Oprawa graficzna wygląda nowocześnie, a drobne szczegóły robią ogromną różnicę. Na każdej wygenerowanej mapie znajdują się płynące rzeki, bujne lasy i wysokie góry. Animacje przelatujących wokół ptaków oraz wędrujących dzikich zwierząt, czy ludzi zajmujących się swoimi sprawami potęguje wrażenie. Jasna, kolorowa estetyka i przyjemna narracja łączą się, tworząc wrażenie dobrze wykonanej produkcji. Ogólnie rzecz biorąc, grafika w Humankind jest zdecydowanie na najwyższym poziomie i spokojnie można stwierdzić, że jest to najbardziej atrakcyjna wizualnie gra z gatunku 4X. Niestety jest też kilka drobnych technicznych problemów. Czasami po załadowaniu się gry, miasta w pełni widoczne stają się po kilku turach, a duże struktury mapy mogą powodować wyraźne spadki klatek na sekundę.

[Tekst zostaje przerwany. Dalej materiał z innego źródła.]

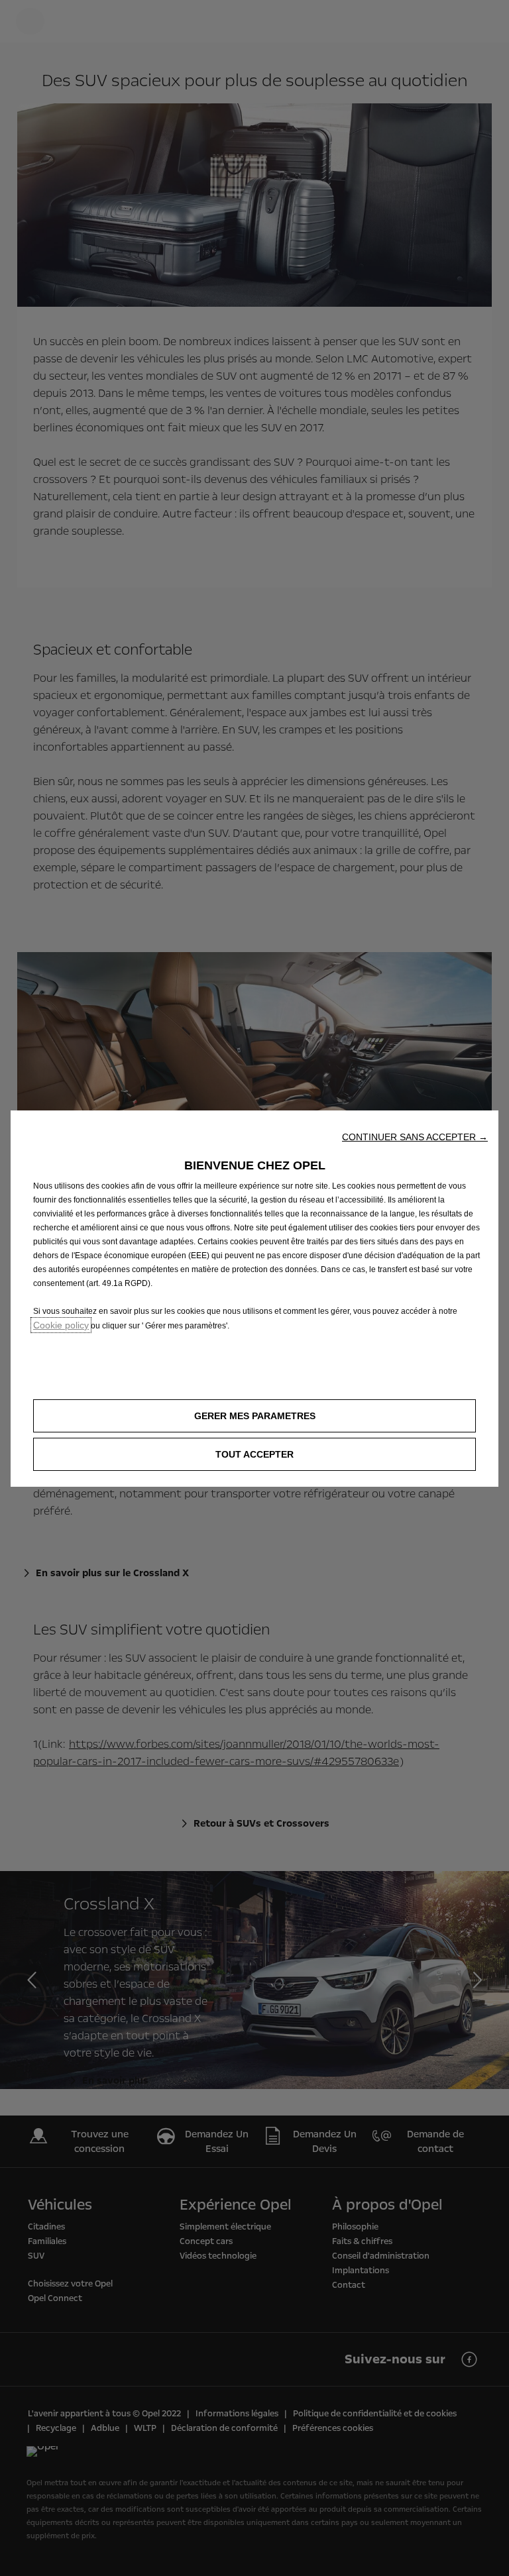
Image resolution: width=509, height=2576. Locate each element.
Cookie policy (61, 1325)
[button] (415, 1137)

Muzyka to przede wszystkim tradycyjne utwory, improwizowane przez wielu niesamowitych utalentowanych artystów. Całość została skomponowana na ponad 2 godziny słuchania i idealnie pasuje pod klimat produkcji. Tak jak u konkurencji, tak i tutaj ścieżki muzyczne odtwarzane są zgodnie z cywilizacjami wybranymi przez gracza i w tym aspekcie kompletnie nie ma się do czego przyczepić.
Jeśli chodzi o wady pierwszą rzeczą, która od razu rzuca się w oczy, jest interfejs. Podczas gry pojawia się wiele źle skonstruowanych okienek oraz ikonek, a co gorsza większość z nich nachodzi na siebie, zasłaniając istotne elementy podczas zabawy. Ekrany ładowania potrafią trwać kilkadziesiąt sekund, nawet w przypadku dysków SSD. Zdarzają się także problemy z turami, gdzie ruch przeciwnika mielony jest przez kilka minut, co negatywnie odbija się na rozgrywce. Brakuje innych istotnych powiadomień — na przykład o nowych jednostkach, czy ukończonych projektach. Niektóre mechaniki oraz systemy zawierają w sobie tyle chaosu, że bardzo często można się w tym wszystkim samemu zagubić.
Humankind ma wiele ciekawych pomysłów i elementów rozwoju, które mogą przyciągać na długie godziny. Z czasem jednak tytuł ukazuje swoje gorsze strony, rzutując na ogólną rozgrywkę, dlatego też popularna seria Civilization w dalszym ciągu pozostaje niezagrożona.